Dosage comparison between VMAT and IMRT plans in central lung cancer in which the target volume does not encompass the mediastinal lymphatic drainage region
For central lung cancer, it remains unanswered when PTV needs to encompass the mediastinal lymphatic drainage region. It is hypothesized that this depends on the tumor pathological type and whether there exist metastatic mediastinal lymph nodes or not. For SCLC, PTV needs to encompass the mediastinal lymphatic drainage region. For NSCLC, if there are metastatic mediastinal lymph nodes, PTV needs to encompass the metastatic lymph nodes. If not, PTV does not encompass it. Fig. 4 illustrates the dose-volume histogram DVH and dose distributions of IMRT and VMAT plans of a patient with central lung cancer whose PTV did not encompass the mediastinum. Figs. 5 and 6 illustrate the CI, HI and OAR dosage of each patient.
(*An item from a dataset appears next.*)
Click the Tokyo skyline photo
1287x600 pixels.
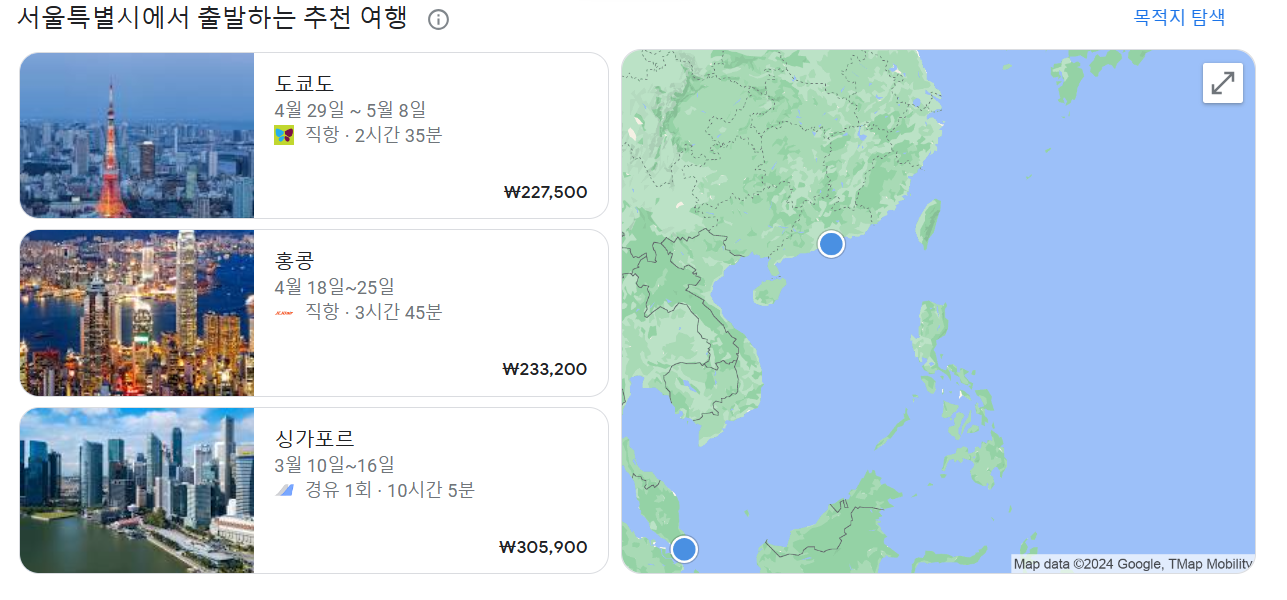(137, 135)
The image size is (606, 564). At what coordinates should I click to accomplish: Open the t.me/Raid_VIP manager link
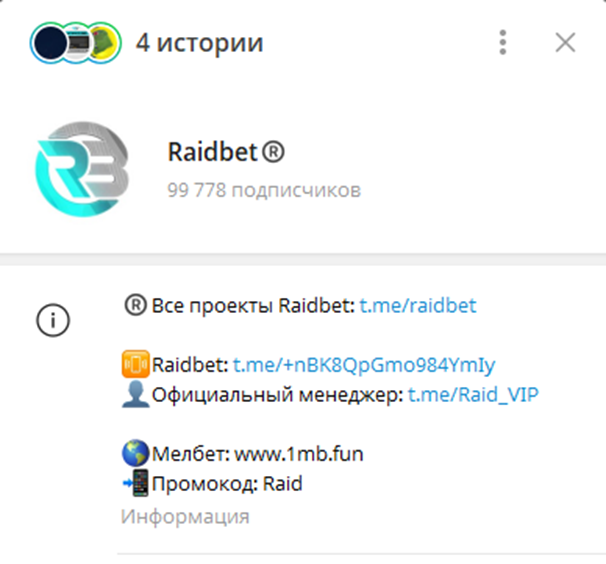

In the case of PTV not encompassing the mediastinum in central lung cancer, Table III illustrated the dosage difference between VMAT and IMRT plans. SA-VMAT exhibited significantly superior CI compared with IMRT, PA- 2PA-VMAT. SA- and 2PA-VMAT exhibited significantly superior HI than IMRT and PA-VMAT. Dmax of PTV in SA-VMAT and 2PA was significantly higher compared with IMRT and PA-VMAT. Dmin of PTV in PA-VMAT was significantly lower compared with IMRT and SA-VMAT. V30, V40 (%) of heart of SA-VMAT were higher compared with IMRT, PA- and 2PA-VMAT in most cases. V5, V10, V20 (%) of lung-all of IMRT were higher compared with SA-, PA-, and 2PA-VMAT in most cases. V10 (%) of lung-all of 2PA-VMAT was less compared with IMRT, SA- and PA-VMAT.
Table III.Dosage comparison between VMAT and IMRT plans in central lung cancer in which the target volume does not encompass the mediastinal lymphatic drainage region. |
Dosage comparison between VMAT and IMRT plans in central lung cancer in which the target volume encompasses the mediastinal lymphatic drainage region
In central lung cancer, in case of either SCLC or positive metastatic mediastinal lymph nodes, PTV needs to encompass the mediastinum. Fig. 7 illustrated the DVH and dose distributions of IMRT and VMAT plans of a patient with central lung cancer whose PTV encompasses the mediastinum. Figs. 8 and 9 illustrate the CI, HI and OAR dosage of each patient.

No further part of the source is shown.